In 17th Century Hungary, the elderly and recently widowed Countess Elisabeth Nádasdy (Ingrid Pitt) discovers she can temporarily restore her youth and libido by bathing in the blood of young virginal women.
Initially, her secret is only known to her castellan Captain Dobi (Nigel Green, a familiar face from such classics as Zulu and Jason & The Argonauts), who has loved the countess from afar for two decades and sees the death of her husband as making way for him, and her brainwashed nurse, Julie (Patience Collier).
At the reading of her husband's will, the Countess finds herself attracted to a new arrival, Lt.
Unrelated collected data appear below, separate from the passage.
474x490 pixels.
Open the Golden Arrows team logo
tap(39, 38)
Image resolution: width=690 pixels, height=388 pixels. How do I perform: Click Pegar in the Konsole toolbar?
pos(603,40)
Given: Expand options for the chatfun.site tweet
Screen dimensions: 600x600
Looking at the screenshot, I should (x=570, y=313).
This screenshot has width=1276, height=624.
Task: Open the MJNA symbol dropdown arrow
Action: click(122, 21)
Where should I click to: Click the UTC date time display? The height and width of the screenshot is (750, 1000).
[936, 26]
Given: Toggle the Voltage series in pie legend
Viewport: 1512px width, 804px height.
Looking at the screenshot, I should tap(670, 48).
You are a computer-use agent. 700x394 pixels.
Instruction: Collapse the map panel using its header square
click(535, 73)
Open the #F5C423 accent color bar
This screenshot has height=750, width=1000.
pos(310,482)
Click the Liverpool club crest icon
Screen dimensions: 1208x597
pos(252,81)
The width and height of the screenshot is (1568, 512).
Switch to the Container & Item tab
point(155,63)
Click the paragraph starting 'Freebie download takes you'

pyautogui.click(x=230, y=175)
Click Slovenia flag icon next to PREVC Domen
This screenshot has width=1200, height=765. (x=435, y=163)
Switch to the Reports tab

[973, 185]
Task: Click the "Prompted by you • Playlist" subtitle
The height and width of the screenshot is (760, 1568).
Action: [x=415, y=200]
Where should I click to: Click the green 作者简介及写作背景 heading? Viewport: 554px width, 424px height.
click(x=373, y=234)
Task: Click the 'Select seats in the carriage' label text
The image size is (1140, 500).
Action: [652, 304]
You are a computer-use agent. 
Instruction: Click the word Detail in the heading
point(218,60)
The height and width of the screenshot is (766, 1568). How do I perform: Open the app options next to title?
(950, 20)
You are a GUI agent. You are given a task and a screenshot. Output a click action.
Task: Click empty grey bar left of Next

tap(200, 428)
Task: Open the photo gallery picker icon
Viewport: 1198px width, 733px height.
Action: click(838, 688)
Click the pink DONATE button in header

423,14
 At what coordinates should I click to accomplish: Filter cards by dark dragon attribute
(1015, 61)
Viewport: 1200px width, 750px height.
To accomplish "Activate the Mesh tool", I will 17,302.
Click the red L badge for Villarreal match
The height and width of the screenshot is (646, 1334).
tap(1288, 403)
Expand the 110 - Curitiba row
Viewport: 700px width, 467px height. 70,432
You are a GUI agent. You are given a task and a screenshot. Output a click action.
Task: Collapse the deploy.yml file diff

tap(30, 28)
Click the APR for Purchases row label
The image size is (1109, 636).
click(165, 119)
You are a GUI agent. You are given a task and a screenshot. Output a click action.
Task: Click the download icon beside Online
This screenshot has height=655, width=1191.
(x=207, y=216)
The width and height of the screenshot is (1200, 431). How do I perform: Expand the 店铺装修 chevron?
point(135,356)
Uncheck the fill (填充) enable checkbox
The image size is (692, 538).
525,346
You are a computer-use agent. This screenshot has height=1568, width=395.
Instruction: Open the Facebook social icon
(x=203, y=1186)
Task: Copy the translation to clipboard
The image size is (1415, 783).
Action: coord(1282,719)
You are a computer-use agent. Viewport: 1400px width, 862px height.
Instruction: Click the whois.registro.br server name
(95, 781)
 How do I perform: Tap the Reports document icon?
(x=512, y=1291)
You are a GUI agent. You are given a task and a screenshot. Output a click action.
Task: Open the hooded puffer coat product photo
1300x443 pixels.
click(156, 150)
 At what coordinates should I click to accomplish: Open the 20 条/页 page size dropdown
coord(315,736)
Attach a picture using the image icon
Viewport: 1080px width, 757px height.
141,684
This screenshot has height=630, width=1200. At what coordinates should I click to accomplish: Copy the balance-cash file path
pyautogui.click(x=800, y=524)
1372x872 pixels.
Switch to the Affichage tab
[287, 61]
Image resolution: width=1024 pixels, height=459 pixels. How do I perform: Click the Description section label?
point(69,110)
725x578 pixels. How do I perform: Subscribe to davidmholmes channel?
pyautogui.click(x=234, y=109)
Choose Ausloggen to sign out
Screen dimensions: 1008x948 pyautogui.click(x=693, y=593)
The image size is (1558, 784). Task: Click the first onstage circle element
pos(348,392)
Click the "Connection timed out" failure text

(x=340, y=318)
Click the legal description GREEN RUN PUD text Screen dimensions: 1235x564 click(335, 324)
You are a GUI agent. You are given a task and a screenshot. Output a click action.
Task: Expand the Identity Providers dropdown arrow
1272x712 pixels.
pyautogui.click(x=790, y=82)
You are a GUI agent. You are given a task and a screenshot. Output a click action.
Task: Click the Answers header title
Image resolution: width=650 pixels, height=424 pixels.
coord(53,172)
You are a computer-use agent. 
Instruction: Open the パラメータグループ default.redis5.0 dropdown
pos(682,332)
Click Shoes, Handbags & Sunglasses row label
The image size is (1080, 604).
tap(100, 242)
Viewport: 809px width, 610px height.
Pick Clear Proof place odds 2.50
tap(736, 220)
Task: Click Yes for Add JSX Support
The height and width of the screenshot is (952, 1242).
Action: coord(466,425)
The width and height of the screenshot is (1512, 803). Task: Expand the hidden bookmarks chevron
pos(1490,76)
Imre Toth (Sandor Elès, who has an air of Jonathan Rhys Meyers about him), the son of her husband's wartime colleague and heir to the Count's stables and collection of valuable horses.
Unfortunately, the will divides the late Count's estate between the Countess and their daughter, Ilona (Lesley-Anne Down, of North and South, and Dallas), who has yet to arrive back from a stay of many years in Vienna.
Thus, the Countess instructs Dobi to kidnap Ilona on her return to the area, and she is bundled off as a prisoner of mute woodsman Janco (Peter May), who's not the sharpest tool in the box but still manages to thwart her multiple escape attempts.
In the absence of the real Ilona, the de-aged Countess assumes the role of her daughter and seduces cavalry officer Toth.
However, because her dark magic never lasts longer than about 48 hours, the Countess finds herself switching between the 'characters' she plays in the castle, while also charging Dobi with finding her fresh victims.
The wise old librarian Grand Master Fabio (Maurice Denham) quickly becomes suspicious and starts to investigate the goings-on in the castle, but this comes at a cost.
However, his downfall opens the eyes of Toth, just as the castle is forced into "lockdown" by the Chief Bailiff, Captain Balogh (Peter Jeffrey), who concludes that the person responsible for the recent spate of murders could be among the Countess's staff.
Blackmailed into staying, Toth is forced to go through with the planned wedding to the fake Ilona, but the Countess needs another bath of blood to maintain her looks and energy for the honeymoon.
With no visitors coming to the castle, the jealous Dobi has to retrieve a virgin for exsanguination so his unrequited love can find some kind of happiness with a younger man.
Guess who he brings back?
A solid, if ultimately unremarkable, slice of Hammer Horror fare, with music from Harry Robertson of Hawk The Slayer fame, this is a creative compression of the legend of the real Hungarian Countess Elizabeth Báthory, a real 16th Century serial killer said to have bathed in the blood of her victims.
Of course, the Countess isn't a classic cinematic vampire - there are no fangs on display, and she doesn't drink the blood, but rather uses it as skin cream - so the title Countess Dracula (shoehorned into the dialogue right at the last moment) is a slight misnomer.
I went into Countess Dracula pretty certain I'd seen it before, but as the tale unfolded, the more convinced I became that it was actually 'new' to me and I'd simply conflated it with the many other 'boobs and blood' vampire films I've sought out over the years.
- Countess Dracula was on the Horror Channel this week.